9.2 — Longevity Science Has Arrived
The global longevity industry reached $25 billion in investment in 2024. Companies like Altos Labs, Calico, BioAge, and dozens of others are building the interventions. But interventions require measurement. You cannot slow aging if you cannot measure the speed of aging. BSP is the measurement infrastructure that the longevity industry has been missing.
9.3 — Individuals Are Ready
The emergence of consumer health platforms like Function Health, Neko Health, and Superpower demonstrates a clear market signal: people are willing to pay for comprehensive biological self-knowledge. What does not yet exist is a system where that knowledge persists, compounds, and remains with the individual across providers, platforms, and time. BSP is that system.
Closing Statement
The Premise
Biological data has never had a permanent home. It has always lived inside the systems that created it — laboratories, hospitals, platforms — and disappeared when those systems changed, closed, or decided to stop serving you. BSP changes this at the infrastructure level. Not through promises.
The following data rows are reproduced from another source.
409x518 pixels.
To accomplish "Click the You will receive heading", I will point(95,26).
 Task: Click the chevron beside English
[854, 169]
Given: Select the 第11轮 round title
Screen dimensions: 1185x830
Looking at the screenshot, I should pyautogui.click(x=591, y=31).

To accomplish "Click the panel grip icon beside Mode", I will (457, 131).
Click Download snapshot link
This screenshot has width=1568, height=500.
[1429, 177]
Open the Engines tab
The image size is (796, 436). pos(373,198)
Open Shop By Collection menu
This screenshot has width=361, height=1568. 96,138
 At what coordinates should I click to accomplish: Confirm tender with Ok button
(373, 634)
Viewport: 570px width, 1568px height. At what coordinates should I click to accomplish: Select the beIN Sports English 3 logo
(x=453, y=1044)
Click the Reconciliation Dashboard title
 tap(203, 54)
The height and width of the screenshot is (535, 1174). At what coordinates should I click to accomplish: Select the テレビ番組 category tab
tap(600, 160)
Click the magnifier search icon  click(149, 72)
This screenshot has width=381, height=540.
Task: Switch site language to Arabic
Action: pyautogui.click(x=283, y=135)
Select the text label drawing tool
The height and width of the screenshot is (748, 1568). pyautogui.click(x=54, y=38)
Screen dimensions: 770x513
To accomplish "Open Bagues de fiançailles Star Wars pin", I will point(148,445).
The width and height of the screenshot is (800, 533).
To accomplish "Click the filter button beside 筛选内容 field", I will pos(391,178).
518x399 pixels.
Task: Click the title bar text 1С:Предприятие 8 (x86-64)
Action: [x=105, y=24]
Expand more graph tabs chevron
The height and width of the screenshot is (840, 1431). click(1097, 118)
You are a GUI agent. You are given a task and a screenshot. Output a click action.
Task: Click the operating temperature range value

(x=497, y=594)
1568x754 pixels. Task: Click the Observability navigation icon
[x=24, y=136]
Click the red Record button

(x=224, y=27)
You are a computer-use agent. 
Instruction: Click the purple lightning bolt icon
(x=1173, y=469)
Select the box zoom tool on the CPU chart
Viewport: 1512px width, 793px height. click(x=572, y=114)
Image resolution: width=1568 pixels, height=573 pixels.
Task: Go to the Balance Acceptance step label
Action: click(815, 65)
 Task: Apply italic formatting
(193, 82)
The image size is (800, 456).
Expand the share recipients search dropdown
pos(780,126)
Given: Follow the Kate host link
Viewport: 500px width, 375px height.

Through architecture.
The infrastructure of human longevity has never been standardized. Every system speaks a different language. Every patient loses their history with every transition. Every AI system starves for the structured data it cannot access.
BSP changes that.
Not by controlling the intelligence. Not by owning the data. Not by restricting who can participate.
But by standardizing the language — and opening it to everyone.
- The language belongs to everyone.
- The intelligence belongs to those who build the best version of it.
- The data belongs to the individual.
Biological Sovereignty Protocol
The protocol that gives every human being permanent sovereignty over their own biology.